What the task asks:
Among the records below, find each line containing the word "computer" and copy it.

***

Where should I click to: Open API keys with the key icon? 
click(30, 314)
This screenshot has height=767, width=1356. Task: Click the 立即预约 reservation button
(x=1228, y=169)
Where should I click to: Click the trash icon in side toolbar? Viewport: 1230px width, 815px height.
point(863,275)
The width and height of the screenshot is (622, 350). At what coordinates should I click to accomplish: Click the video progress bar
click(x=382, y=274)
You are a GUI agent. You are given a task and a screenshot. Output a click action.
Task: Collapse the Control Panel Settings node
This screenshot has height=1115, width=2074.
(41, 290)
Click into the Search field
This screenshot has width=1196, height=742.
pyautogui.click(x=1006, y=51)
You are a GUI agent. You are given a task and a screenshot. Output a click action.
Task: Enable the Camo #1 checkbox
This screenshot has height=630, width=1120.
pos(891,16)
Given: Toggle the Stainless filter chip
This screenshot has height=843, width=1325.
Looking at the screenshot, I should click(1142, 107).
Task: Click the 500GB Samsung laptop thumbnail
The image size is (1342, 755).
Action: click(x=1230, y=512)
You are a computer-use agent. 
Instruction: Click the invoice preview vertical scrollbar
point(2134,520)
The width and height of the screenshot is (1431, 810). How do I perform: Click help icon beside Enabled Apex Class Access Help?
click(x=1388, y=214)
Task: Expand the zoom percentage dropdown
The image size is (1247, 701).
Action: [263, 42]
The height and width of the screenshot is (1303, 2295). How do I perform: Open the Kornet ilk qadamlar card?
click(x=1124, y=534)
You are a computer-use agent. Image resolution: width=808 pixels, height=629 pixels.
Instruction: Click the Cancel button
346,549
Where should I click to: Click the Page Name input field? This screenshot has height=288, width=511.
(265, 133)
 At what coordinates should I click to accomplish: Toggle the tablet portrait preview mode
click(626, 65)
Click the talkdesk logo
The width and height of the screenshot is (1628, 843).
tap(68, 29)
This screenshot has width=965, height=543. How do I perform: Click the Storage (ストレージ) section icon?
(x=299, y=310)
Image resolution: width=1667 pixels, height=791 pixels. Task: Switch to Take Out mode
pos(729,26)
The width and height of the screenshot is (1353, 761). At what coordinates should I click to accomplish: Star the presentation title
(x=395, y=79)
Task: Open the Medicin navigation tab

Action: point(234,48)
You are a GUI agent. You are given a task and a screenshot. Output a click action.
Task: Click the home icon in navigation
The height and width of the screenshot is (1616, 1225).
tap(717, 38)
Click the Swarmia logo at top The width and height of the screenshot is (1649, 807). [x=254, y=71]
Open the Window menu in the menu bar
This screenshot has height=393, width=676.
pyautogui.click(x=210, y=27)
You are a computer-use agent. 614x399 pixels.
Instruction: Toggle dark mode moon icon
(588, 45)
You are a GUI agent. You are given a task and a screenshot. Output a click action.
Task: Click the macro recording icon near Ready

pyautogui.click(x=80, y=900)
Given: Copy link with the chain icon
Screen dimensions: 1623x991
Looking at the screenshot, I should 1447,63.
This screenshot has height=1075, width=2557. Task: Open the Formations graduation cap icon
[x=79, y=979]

***

Result of this task:
You are a computer-use agent. 
You are a computer-use agent. Image resolution: width=808 pixels, height=629 pixels.
You are a computer-use agent. 614x399 pixels.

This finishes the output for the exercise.